*Data excerpts*:
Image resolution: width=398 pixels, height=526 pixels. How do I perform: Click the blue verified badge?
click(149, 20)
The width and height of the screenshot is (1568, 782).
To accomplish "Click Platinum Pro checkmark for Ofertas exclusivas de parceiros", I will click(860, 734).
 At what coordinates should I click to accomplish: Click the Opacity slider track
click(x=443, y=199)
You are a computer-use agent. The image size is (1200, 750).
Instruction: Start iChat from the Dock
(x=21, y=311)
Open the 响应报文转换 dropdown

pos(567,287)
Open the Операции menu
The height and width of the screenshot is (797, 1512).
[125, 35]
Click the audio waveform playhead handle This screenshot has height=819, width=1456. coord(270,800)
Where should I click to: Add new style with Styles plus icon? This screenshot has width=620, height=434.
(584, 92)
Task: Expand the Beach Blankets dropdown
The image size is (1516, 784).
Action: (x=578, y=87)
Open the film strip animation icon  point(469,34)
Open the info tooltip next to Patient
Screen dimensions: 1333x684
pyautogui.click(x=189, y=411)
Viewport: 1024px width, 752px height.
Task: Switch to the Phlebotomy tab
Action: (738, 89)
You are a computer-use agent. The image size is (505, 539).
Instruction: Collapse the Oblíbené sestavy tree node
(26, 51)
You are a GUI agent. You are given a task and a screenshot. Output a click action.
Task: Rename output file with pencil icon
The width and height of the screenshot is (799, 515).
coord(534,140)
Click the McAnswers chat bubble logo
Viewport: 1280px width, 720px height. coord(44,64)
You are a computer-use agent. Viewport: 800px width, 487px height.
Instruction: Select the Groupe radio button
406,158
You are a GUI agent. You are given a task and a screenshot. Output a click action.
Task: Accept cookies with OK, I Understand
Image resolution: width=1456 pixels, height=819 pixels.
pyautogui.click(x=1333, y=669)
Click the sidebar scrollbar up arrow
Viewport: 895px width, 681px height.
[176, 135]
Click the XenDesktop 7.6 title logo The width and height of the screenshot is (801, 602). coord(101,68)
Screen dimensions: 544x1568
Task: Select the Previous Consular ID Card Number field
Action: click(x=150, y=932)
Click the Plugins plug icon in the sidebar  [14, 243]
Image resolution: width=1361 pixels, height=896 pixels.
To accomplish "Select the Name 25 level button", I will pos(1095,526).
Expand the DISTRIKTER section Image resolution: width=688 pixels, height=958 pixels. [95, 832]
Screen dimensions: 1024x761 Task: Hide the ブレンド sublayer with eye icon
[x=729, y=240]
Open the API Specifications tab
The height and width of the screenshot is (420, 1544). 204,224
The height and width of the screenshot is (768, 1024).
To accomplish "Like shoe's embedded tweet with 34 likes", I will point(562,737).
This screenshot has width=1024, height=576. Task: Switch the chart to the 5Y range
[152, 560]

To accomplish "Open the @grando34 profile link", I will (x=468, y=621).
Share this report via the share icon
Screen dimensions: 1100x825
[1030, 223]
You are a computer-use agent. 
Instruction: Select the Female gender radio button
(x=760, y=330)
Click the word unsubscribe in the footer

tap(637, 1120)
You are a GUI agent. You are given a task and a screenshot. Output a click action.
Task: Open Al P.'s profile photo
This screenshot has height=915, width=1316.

*Required work*:
When you reach the line containing "Image resolution: width=1361" in the listing, transcribe it and every line after it exactly, through the last line, and add nothing.

*Completed exercise*:
Image resolution: width=1361 pixels, height=896 pixels.
To accomplish "Select the Name 25 level button", I will pos(1095,526).
Expand the DISTRIKTER section Image resolution: width=688 pixels, height=958 pixels. [95, 832]
Screen dimensions: 1024x761 Task: Hide the ブレンド sublayer with eye icon
[x=729, y=240]
Open the API Specifications tab
The height and width of the screenshot is (420, 1544). 204,224
The height and width of the screenshot is (768, 1024).
To accomplish "Like shoe's embedded tweet with 34 likes", I will point(562,737).
This screenshot has width=1024, height=576. Task: Switch the chart to the 5Y range
[152, 560]

To accomplish "Open the @grando34 profile link", I will (x=468, y=621).
Share this report via the share icon
Screen dimensions: 1100x825
[1030, 223]
You are a computer-use agent. 
Instruction: Select the Female gender radio button
(x=760, y=330)
Click the word unsubscribe in the footer

tap(637, 1120)
You are a GUI agent. You are given a task and a screenshot. Output a click action.
Task: Open Al P.'s profile photo
This screenshot has height=915, width=1316.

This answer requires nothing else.